3DU in combination with NHC merits preclinical investigation to confirm its enhancement of the in vitro antiviral activity of NHC against SARS-CoV-2 in cell culture and its in vivo antiviral activity in animal models. Positive results in these preclinical models will provide a very good rationale for the investigation of 3DU plus NHC in patients with advanced COVID-19. Initial studies on patients with advanced COVID-19 can start with an oral dose of molnupiravir of 200 mg twice per day for 2 days [8] . After oral administration of molnupiravir, NHC achieves its maximum serum concentration with a median time of 1.00 to 1.75 h [8] . The serum concentration of NHC declines slowly with a half-life of approximately 1 h. Therapeutic concentrations of NHC against SARS-CoV-2 after oral administration are estimated to have a duration of about 6 h. Therefore, after the oral dose of molnupiravir, the duration of the infusion of 3DU should be about 6 h to obtain maximum incorporation of NHC into viral RNA. In patients with leukemia, 3DU was infused at a rate of 5 mg/kg/h for up to 72 h without any sign of adverse events [13] . Pharmacokinetic studies in patients administered an i.v. infusion of 3DU the estimated plasma half-life of 3DU was 4 h [14] .

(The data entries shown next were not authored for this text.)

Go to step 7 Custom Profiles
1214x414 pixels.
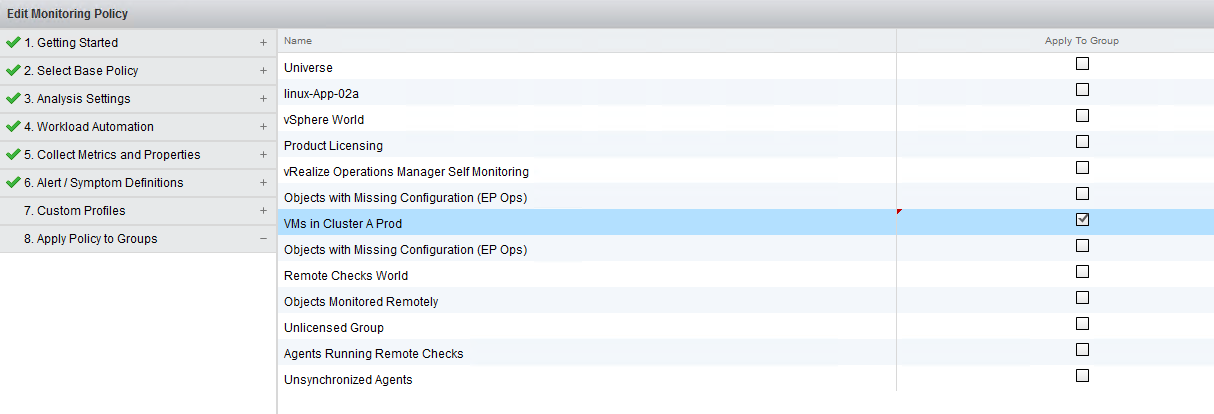[x=81, y=211]
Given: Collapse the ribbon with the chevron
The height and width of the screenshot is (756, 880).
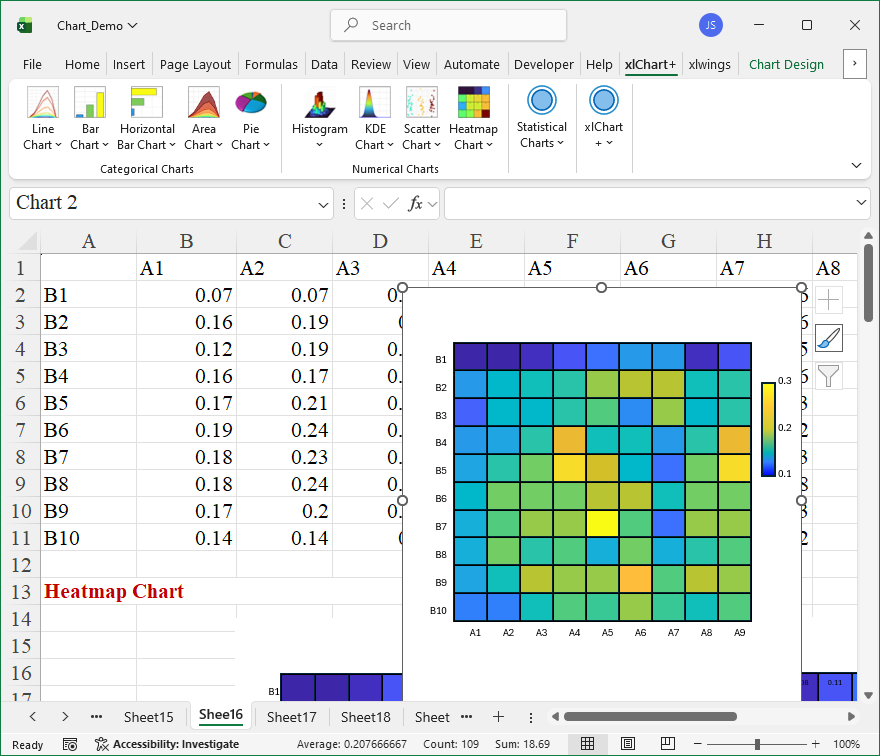Looking at the screenshot, I should tap(856, 165).
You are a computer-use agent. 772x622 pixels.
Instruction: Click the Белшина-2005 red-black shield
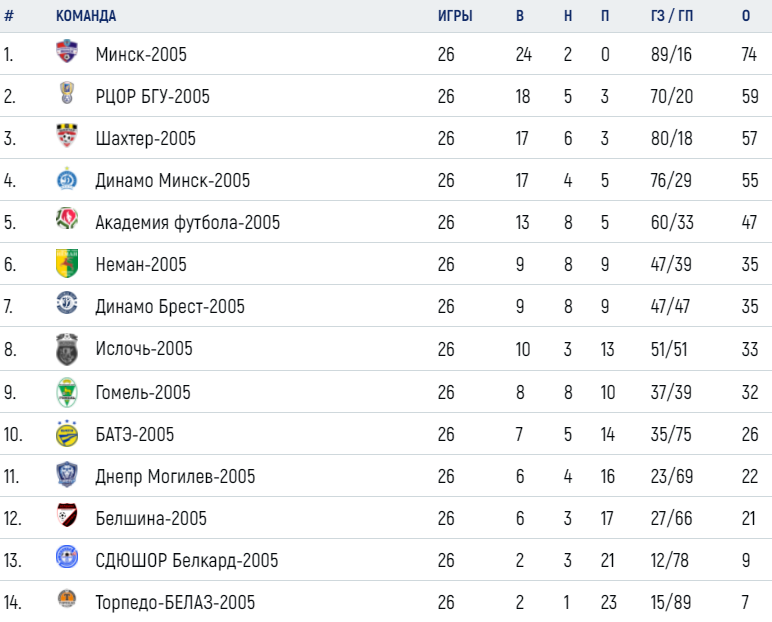point(67,515)
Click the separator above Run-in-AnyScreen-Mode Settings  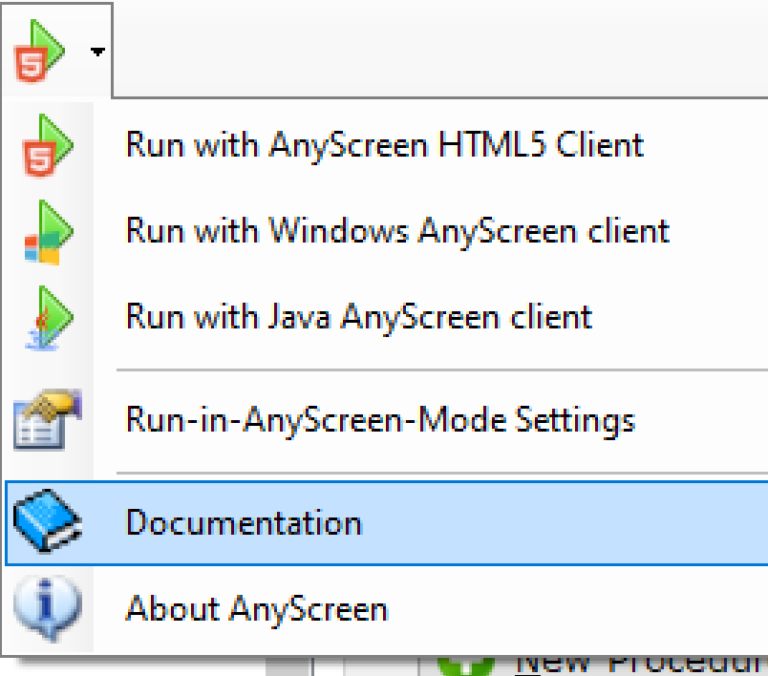coord(440,370)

The objective is to find the optimal dose schedule of molnupiravir and 3DU that will arrest the progression of viral disease. The rapid development of SARS-CoV-2 variants that are resistant to standard COVID vaccines provides a very good rationale to improve the effectiveness of antiviral drug therapy to rescue patients with progressive disease due to the infection with vaccine-resistant variants.
2. Conclusion
Molnupiravir after its metabolic conversion to the active inhibitor, NHC-TP, and incorporation into viral RNA, exhibits remarkable antiviral against COVID-19 [15] [16] . The pharmacology of 3-DU predicts that it has the potential to enhance the incorporation of NHC-TP into the SARS-CoV-2 RNA leading to a non-functional viral RNA. This action predicts that 3-DU will increase the antiviral potency of molnupiravir in patients with COVID-19. This novel antiviral therapy merits preclinical and clinical investigation.
Financial Support
This work received financial support from the Dean of Medicine, Université de Montréal.